You can, however, effectively rent your house to your S Coporation and deduct all expenses – but you have to follow certain rules.
Step 1 – Setup what’s known as an “Accountable Plan” – this must be a written document
Step 2 – Obtain/write a letter from the S Corporation to you as employee explaining why the home office is for the convenience of the employer
Step 3 – Make sure the space is exclusively and regularly used for your business
Step 4 – Submit monthly expense reports for actual home office expenses, such as proportionate real estate taxes, homeowners insurance, mortgage interest, general repairs and maintenance, utilities and depreciation. (Make sure you allocate these based on the square footage of the space or some other reasonable method. Also make sure you do not depreciate the land portion of your house purchase cost).

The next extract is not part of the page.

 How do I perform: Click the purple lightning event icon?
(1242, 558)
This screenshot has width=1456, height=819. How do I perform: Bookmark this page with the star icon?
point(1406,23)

Reimbursements of legitimate business expenses are not taxable to you, and are fully deductible by your S Corporation. Make sure you keep copies of the documentation proving your expenses (utility bills, for example).
Jumping through all these hoops may not be easy, but it can result in a huge tax savings! As a bonus, none of this is reported separately on Form 1099 or Schedule E. The rent expense is simply deducted by the S Corporation, and there is no required separate reporting for employee reimbursements.
Bottom line is that taxes are complicated, and you should not take tax advice from the internet! Discuss all this with your tax accountant to see if it applies to you.